Exercise:
Write the next part of the forum post about who people choose to judge, starting right after its final sentence.

Text extract:

Post Tue, Nov 20 2018, 1:10 pm
Seas wrote:
Thanks OP.

My broader point, which was obviously too subtle, was that everyone is judgemental when it's something they feel passionate about.

Don't get me wrong, I absolutely abhor child abusers and am quite happy to condemn the wicked parents (if it's true - I'm somewhat skeptical of Israeli authorities when reporting on frum people).

But see, if I ever dare voice a judgement about any spiritual rasha, even someone who is openly anti Hashem, I get the usual suspects jumping down my throat. They suddenly become experts in hilchos ahavas Yisroel and lashon hora.

But the very same class of posters, whenever there's any hint of scandal in frum communities (see also for example the El Al thread), quite happily judge and condemn like there's no tomorrow.

Suddenly all the limudei zchus, issurim of lashon hora, dinim of ahavas Yisroel, all fly out of the window.

So it's not about not being judgemental, but about choosing where to apply judgement.

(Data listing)
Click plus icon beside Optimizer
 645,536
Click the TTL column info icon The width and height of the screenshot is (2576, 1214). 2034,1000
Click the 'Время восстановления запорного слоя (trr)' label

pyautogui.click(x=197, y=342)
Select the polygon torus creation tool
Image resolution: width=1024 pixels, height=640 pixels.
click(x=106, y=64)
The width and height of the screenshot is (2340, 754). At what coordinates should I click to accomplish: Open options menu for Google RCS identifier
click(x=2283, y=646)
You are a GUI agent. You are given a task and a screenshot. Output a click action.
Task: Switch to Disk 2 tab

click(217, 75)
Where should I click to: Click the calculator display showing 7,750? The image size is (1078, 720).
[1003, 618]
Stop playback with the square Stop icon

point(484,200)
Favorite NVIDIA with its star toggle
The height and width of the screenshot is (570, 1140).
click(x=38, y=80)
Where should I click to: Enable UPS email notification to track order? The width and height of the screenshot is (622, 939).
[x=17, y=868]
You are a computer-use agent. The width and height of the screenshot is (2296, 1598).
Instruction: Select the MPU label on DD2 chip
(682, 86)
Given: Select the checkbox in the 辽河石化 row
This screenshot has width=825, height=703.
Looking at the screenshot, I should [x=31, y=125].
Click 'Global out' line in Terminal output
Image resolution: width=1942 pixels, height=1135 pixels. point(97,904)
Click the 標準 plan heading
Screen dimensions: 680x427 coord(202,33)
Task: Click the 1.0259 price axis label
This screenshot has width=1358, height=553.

Expected answer:
And as an aside, these same posters who'd be up in arms of I said for example that a mechalel Shabbos is a rasha, are quite happy to be nasty and mean to me. Seemingly, ahavas Yisroel and lashon hora only apply to secular Jews.


This is not to condone any judgmental behavior, but this is important to highlight:

Spirituality is between a person and God, and there's no way anyone can truly know what is in the mind of another person.

But physicality - with evidence confirming it - is in our realms, and we can publicly condemn such behavior.

With you judge someone spiritually, you're attempting to play God. When you judge physical behavior, you're playing a human.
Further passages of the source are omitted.